Google Cloud Functions can create function based API endpoints.

To create HTTP endpoints as event sources for your Google Cloud Functions, use the `http` event syntax.

It might be helpful to read the Google Cloud Functions [HTTP docs](https://cloud.google.com/functions/docs/writing/http) to learn the full functionality.

## HTTP events

### HTTP endpoint

This setup specifies that the `first` function should be run when someone accesses the Functions API endpoint. You can get the URL for the endpoint by running the `serverless info` command after deploying your service.

Here's an example:

```yml
# serverless.yml

functions:
  first:
    handler: http
    events:
      - http: foo # the value of this key is ignored. It is the presence of the http key that matters to serverless.
```

```javascript
// index.js

exports.first = (request, response) => {
  response.status(200).send('Hello World!');
};
```

### Differences from other providers

The configuration for Google Cloud Functions is a bit different than some other providers:

- Your deployed endpoint from above will accept GET, POST, and all other HTTP verbs. If you want to disallow certain verbs, [you can do that within the method body](https://cloud.google.com/functions/docs/writing/http#handling_http_methods).
- All Google Cloud Functions are deployed as just the handler name at the root of the URL pathname.

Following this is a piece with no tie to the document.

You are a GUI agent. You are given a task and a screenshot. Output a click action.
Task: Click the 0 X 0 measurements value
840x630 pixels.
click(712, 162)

In the example above, this means your function is deployed to `https://YOUR_URL/http`. As a result, you cannot configure nested routes such as `http/hello` in your `serverless.yml` file. Instead, Google passes all URLs that appear to be subdirectories of your URL to your handler function so that you can determine the appropriate behavior. The complete path is still available as `req.path` and can be parsed to provide nested routes, path/URL parameters, and more.

**Note:** See the documentation about the [function handlers](../guide/functions.md) to learn how your handler signature should look like to work with this type of event.